Will the Times end up like the Wall Street Journal, sold off by disgruntled, money-grubbing family members? To find out, New York investigated the fifth generation of the Times' controlling Sulzberger family. The good news, for those who want to see the Times stay in family hands, is that none of these young men and women (some shown in this handy PDF chart) would talk smack about their poorly-managed company to a reporter, in contrast to the Bancrofts who sold off the Journal. All family kids are being indoctrinated at special "orientation sessions," camps and annual business meetings, starting at age 10. Everyone stays connected on Facebook, including an 87-year-old Sulzberger grandmother. The bad news: No one knows if this unity will hold together when the company cuts unsustainably high stock dividend. Also, the family twentysomethings seem at least as unlikely to ever run the company as acid-dropping Pinch Sulzberger did 35 years ago. Here, for example, is what Judith Sulzberger's young grandson Alex Cohen recently wrote on his Facebook:

Alex, a student at NYU, plays drums in a band called the Mysterious Case of Jake Barnes with cousin Dave Golden (making it the unofficial Ochs-Sulzberger house band). He also flexes his editorial muscle on his Facebook page: “Alex Thinks Sarah Palin Can Suck A Dick And Leave Us All Alone.”

New York found other embarrassing online moments amidst the lives of Times heirs (emphasis added):

Ben Dolnick, the 26-year-old son of Lynn Dolnick, Michael Golden’s sister, is a successful fiction writer living in a brownstone secured by his grandmother, Ruth Holmberg. Victoria Dryfoos, daughter of Katie, lives in Martha’s Vineyard and has sought to “promote awareness of … and provide income for Huichol families,” a Native American group in Mexico.

Sarah Perpich, David’s 28-year-old sister and Sulzberger’s niece, is a fashion writer, stylist, and personal shopper. “For me, fashion is life, and life is art,” she writes on her blog.

Annie Sulzberger shows little interest in the Times, pursuing a career in art preservation while “aspiring to be a Daily Show correspondent,” according to her Friendster page (which also features a photo of her and her brother smoking a hookah while watching a Woody Allen film). A college friend from Brown, Dennis Kwan, says Annie was always circumspect about her identity as a Times heiress. “She tried to distance herself from it,” he says. She saw it as a “burden” because “people would talk about it.”

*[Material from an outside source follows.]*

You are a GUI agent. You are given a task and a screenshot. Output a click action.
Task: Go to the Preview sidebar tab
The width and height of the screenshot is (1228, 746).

These lifestyles are funded by Times Company profits, via the stock dividend. But if the paper has been borrowing money to support those payouts, and now faces having its debt cut to junk status. Once the dividend is cut, as all financial logic indicates it must be, it's possible the fifth generation will try and force, at a minimum, professional non-family management.

Or it might turn to other leaders within the family:

Earlier this year, Michael Golden, the only other cousin in a position to run the company, returned to New York from Paris. While they maintain a cordial relationship, Golden is more conservative and mild-mannered than his prickly cousin, who sometimes criticizes Golden in front of surprised staffers, according to a person who has witnessed it. Golden still maintains the vice-chairman title and ostensibly oversees international operations but is, according to a person who knows him, “fishing for something to do” while he sits in an office down the hall from Sulzberger.

If he's looking for something to do, perhaps Golden could fashion some sort of advisory committee among the internet-savvy fifth generation of the extended Sulzberger clan. They might not be the most discreet lot, but they can, at the very least, prevent the company from another boneheaded new media decision like, say, passing on the chance to invest in Google pre-IPO.